When a senior slips and falls in the home, it can be a minor event from which he/she quickly recovers, or it can be a serious accident, especially if no help is immediately available. In a worst-case scenario, a senior might fall and be unable to get back up again, and they might not be able to alert anyone to their predicament.
In this situation, an elderly person could be injured and just laying on the floor for hours before anyone comes by and discovers them. If the accident involved any kind of injuries or broken bones, there would also be some serious recovery issues involved, perhaps a long period of healing and physical therapy. So what does a fall really mean for seniors?
What to do after a fall
There might be no cause for alarm with aging people falling, but then again, if this is a new occurrence it could be a sign that their bones have become weaker, or they might be dehydrated. For the elderly at risk of falling, it’s best to have reliable senior home care so movements can be monitored, and assistance can be provided when it’s necessary to move about the home. During COVID-19, elderly care had to be cut back so as to reduce the level of exposure to all parties, but with the pandemic on the wane, senior living home care is picking up again and more elderly falls can be prevented.
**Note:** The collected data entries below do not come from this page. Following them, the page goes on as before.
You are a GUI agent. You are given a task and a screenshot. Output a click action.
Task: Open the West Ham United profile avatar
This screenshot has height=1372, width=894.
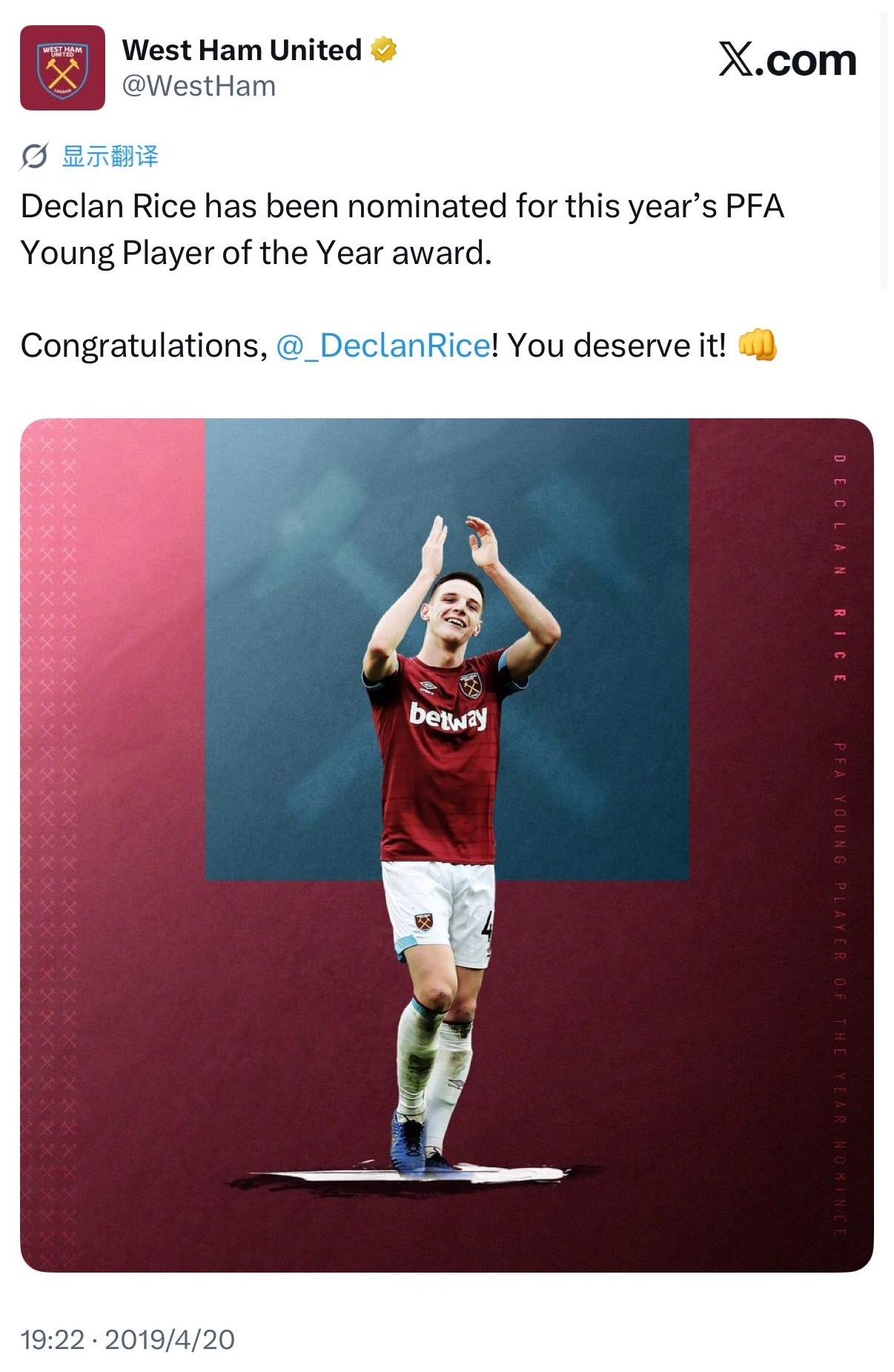pyautogui.click(x=62, y=68)
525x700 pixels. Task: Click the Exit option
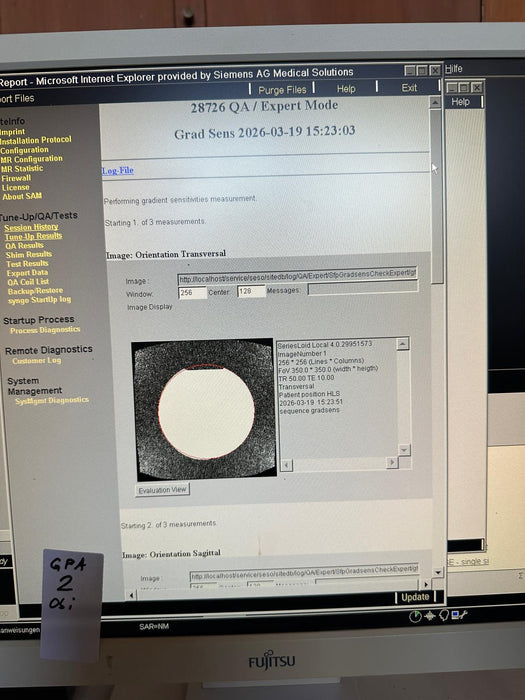[409, 88]
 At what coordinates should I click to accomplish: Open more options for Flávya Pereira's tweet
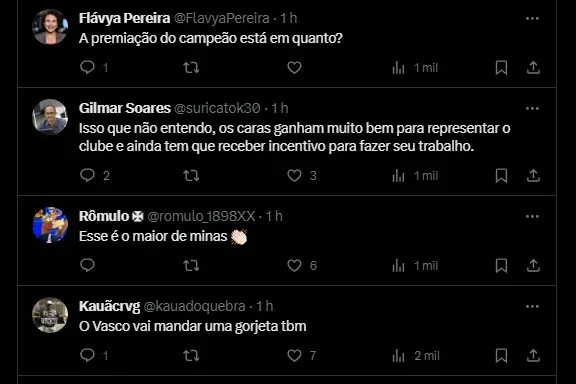(532, 18)
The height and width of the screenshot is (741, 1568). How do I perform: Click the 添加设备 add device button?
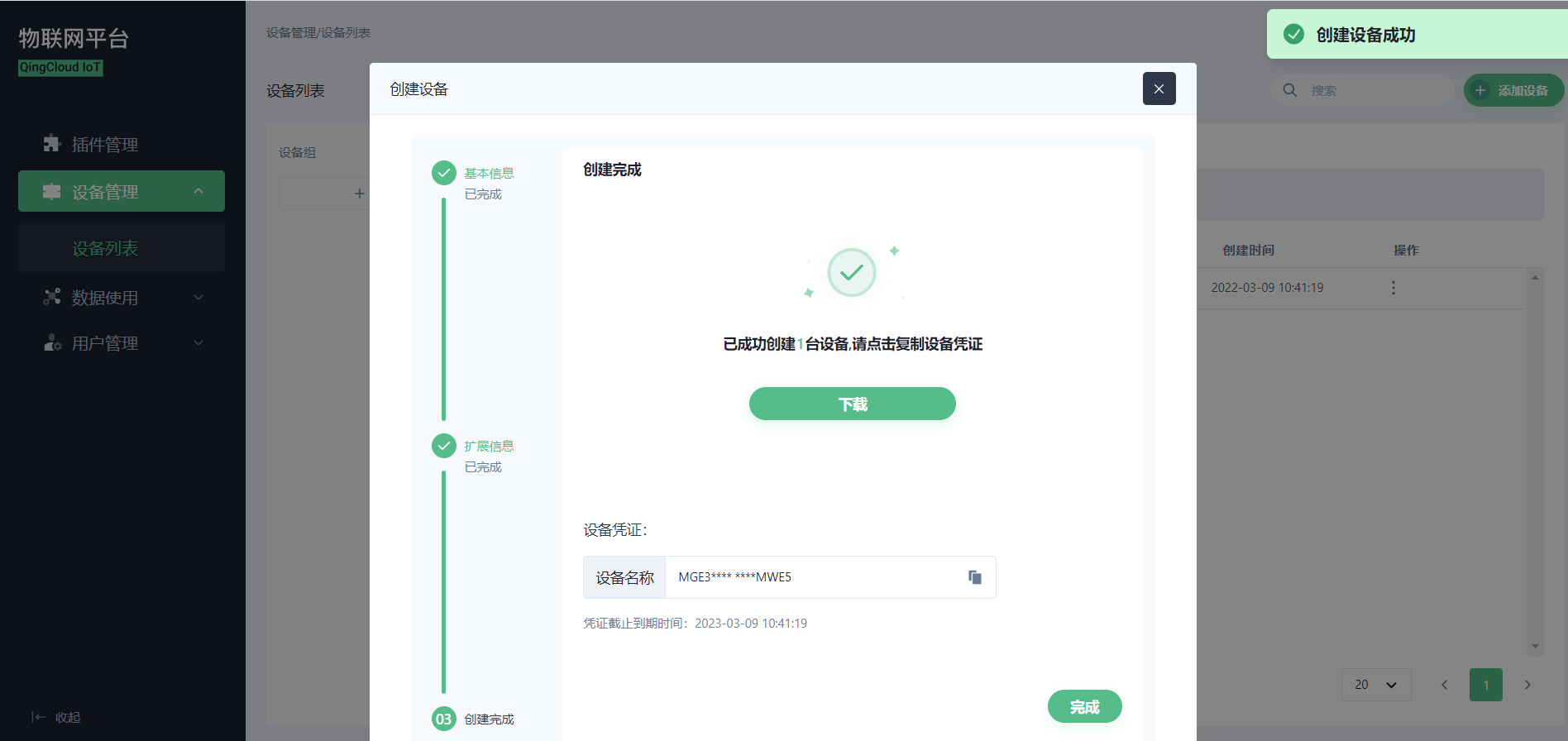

If your senior loved one experiences any kind of fall, it’s best to contact the family doctor right away so they can be examined for injuries which may not be obvious. It is known that any senior who experiences one fall is at greater risk for going through additional subsequent falls, and any one of those has the potential to be extremely injurious. Elderly injury situations are usually more serious than when young people experience the same kind of accident, simply because an older person is more frail and their bones are a bit more brittle.
What a fall means
When your senior loved one undergoes any kind of fall with injury, your doctor should check a number of things about their health. Here are some of the health aspects your doctor will probably evaluate:
- potential for some new underlying illness
- blood pressure and pulse reading
- blood test
- review of all medications
- senior balance capability
- level of vitamin D
- heart conditions, neurological conditions
- vision accuracy.
In addition to the evaluations described above, a doctor may ask about safety conditions in the home, to make sure that a senior isn’t exposed to undue risk. What all this means is that it’s best to be proactive and contact your family doctor, so that the best elderly in-home care can be provided, and your loved one can stay protected.